Print the first line of the material below and each line after it, exactly as written, ending with the line that contains "Click the Increase".

[WORKING DATA — start]

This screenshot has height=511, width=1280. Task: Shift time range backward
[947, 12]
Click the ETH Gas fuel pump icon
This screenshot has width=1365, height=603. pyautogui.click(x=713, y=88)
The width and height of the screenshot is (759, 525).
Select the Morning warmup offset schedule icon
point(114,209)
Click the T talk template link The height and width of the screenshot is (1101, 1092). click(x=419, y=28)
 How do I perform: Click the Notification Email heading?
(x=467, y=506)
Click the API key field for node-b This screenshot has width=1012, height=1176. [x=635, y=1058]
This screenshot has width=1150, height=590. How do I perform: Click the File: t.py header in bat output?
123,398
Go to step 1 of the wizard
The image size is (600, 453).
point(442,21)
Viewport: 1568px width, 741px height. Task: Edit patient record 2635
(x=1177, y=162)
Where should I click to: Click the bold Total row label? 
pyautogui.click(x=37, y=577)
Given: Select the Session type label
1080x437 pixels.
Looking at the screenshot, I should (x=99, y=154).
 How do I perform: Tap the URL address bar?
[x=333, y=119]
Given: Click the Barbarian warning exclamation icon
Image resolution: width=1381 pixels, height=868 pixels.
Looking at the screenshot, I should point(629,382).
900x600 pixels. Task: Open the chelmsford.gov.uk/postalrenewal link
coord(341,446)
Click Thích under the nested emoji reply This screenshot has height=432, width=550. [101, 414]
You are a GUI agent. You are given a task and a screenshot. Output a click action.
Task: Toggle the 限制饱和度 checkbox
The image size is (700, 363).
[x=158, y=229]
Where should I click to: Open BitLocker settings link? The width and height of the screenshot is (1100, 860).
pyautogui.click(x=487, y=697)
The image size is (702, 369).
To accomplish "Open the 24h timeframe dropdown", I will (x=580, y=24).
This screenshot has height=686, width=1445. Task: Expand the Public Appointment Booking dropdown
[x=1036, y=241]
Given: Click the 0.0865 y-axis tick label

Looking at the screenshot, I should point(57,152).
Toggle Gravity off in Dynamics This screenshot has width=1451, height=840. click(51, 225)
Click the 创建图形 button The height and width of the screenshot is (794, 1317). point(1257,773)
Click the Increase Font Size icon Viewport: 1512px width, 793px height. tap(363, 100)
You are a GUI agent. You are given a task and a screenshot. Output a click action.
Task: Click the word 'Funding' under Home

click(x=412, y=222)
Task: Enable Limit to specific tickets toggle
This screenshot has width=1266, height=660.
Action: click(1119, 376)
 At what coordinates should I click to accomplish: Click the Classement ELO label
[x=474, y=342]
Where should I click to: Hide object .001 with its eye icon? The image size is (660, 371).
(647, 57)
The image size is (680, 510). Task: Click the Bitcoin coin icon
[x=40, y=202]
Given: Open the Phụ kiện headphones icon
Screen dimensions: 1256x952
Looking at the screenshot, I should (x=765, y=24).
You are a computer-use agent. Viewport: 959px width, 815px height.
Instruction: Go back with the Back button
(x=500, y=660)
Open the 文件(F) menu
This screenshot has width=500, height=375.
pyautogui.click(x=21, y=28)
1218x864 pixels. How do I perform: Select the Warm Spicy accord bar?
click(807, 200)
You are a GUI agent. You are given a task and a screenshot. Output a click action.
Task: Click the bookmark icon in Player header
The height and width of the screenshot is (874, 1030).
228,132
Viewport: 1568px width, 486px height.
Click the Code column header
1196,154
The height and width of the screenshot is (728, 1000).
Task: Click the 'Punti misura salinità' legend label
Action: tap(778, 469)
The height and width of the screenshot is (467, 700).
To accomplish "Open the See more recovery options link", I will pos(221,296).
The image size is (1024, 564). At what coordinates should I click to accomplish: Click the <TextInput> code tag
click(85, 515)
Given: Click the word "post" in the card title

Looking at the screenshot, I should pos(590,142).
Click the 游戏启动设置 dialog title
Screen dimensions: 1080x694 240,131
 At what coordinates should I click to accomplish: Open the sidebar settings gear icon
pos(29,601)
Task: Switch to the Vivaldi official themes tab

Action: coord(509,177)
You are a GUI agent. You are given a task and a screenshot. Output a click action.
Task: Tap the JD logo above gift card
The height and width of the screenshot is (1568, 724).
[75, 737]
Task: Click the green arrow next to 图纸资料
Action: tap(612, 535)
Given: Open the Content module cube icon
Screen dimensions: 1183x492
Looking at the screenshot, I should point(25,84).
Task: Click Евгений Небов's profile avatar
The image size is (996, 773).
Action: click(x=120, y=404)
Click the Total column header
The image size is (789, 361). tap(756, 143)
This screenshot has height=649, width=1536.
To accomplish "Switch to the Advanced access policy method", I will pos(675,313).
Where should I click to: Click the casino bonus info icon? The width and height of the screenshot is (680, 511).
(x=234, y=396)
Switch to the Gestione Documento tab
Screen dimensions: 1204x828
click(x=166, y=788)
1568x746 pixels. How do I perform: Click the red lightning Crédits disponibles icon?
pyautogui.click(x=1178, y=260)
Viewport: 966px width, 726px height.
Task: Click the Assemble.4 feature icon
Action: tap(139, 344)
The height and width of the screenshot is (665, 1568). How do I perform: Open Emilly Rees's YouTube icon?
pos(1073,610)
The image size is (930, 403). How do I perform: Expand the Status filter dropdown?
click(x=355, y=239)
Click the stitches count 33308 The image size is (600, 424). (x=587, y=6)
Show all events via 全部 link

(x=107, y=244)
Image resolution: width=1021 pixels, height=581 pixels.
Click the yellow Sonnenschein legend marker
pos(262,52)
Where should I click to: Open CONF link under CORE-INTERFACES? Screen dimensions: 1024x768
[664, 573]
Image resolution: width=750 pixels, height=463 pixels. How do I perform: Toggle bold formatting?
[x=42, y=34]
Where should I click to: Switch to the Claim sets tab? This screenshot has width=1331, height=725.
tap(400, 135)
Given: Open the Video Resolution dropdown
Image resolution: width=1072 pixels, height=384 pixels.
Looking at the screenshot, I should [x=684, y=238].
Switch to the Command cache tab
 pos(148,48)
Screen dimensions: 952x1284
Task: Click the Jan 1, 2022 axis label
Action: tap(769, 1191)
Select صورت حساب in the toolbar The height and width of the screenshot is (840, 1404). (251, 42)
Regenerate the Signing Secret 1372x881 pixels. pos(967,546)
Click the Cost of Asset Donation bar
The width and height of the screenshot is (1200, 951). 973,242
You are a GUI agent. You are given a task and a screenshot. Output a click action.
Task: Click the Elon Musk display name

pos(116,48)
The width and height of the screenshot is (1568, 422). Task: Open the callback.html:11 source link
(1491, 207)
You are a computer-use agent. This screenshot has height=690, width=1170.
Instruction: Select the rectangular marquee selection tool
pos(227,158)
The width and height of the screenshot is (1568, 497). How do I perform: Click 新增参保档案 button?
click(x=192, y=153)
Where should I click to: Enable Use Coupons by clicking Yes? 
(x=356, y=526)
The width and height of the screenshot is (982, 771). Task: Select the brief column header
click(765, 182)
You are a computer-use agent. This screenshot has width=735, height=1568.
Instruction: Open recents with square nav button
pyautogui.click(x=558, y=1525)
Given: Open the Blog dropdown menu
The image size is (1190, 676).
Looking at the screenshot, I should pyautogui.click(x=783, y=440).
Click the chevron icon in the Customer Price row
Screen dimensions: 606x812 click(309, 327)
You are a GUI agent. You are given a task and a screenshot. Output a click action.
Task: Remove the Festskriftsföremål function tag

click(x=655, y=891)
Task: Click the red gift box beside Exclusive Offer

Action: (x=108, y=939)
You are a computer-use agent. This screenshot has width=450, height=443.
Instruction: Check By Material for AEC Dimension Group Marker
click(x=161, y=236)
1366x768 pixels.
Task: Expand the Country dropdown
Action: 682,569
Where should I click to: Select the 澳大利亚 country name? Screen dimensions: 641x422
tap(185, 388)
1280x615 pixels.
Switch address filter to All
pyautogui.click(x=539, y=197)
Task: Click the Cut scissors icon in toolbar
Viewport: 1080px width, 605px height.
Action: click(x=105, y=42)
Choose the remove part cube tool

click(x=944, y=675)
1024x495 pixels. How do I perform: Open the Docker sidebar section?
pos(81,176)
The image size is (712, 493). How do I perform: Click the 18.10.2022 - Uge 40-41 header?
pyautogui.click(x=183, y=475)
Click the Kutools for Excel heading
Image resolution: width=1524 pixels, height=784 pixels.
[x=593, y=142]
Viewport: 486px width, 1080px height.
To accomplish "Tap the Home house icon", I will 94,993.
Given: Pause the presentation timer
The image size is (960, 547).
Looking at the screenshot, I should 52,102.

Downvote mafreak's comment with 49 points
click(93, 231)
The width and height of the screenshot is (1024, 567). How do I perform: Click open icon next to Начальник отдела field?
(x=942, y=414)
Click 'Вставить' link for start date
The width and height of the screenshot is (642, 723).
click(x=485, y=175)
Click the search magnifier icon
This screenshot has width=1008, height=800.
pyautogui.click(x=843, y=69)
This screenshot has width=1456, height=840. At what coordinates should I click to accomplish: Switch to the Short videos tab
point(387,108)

[WORKING DATA — finish]

RESPONSE TO THE TASK ->
This screenshot has height=511, width=1280. Task: Shift time range backward
[947, 12]
Click the ETH Gas fuel pump icon
This screenshot has width=1365, height=603. pyautogui.click(x=713, y=88)
The width and height of the screenshot is (759, 525).
Select the Morning warmup offset schedule icon
point(114,209)
Click the T talk template link The height and width of the screenshot is (1101, 1092). click(x=419, y=28)
 How do I perform: Click the Notification Email heading?
(x=467, y=506)
Click the API key field for node-b This screenshot has width=1012, height=1176. [x=635, y=1058]
This screenshot has width=1150, height=590. How do I perform: Click the File: t.py header in bat output?
123,398
Go to step 1 of the wizard
The image size is (600, 453).
point(442,21)
Viewport: 1568px width, 741px height. Task: Edit patient record 2635
(x=1177, y=162)
Where should I click to: Click the bold Total row label? 
pyautogui.click(x=37, y=577)
Given: Select the Session type label
1080x437 pixels.
Looking at the screenshot, I should (x=99, y=154).
 How do I perform: Tap the URL address bar?
[x=333, y=119]
Given: Click the Barbarian warning exclamation icon
Image resolution: width=1381 pixels, height=868 pixels.
Looking at the screenshot, I should point(629,382).
900x600 pixels. Task: Open the chelmsford.gov.uk/postalrenewal link
coord(341,446)
Click Thích under the nested emoji reply This screenshot has height=432, width=550. [101, 414]
You are a GUI agent. You are given a task and a screenshot. Output a click action.
Task: Toggle the 限制饱和度 checkbox
The image size is (700, 363).
[x=158, y=229]
Where should I click to: Open BitLocker settings link? The width and height of the screenshot is (1100, 860).
pyautogui.click(x=487, y=697)
The image size is (702, 369).
To accomplish "Open the 24h timeframe dropdown", I will (x=580, y=24).
This screenshot has height=686, width=1445. Task: Expand the Public Appointment Booking dropdown
[x=1036, y=241]
Given: Click the 0.0865 y-axis tick label

Looking at the screenshot, I should point(57,152).
Toggle Gravity off in Dynamics This screenshot has width=1451, height=840. click(51, 225)
Click the 创建图形 button The height and width of the screenshot is (794, 1317). point(1257,773)
Click the Increase Font Size icon Viewport: 1512px width, 793px height. tap(363, 100)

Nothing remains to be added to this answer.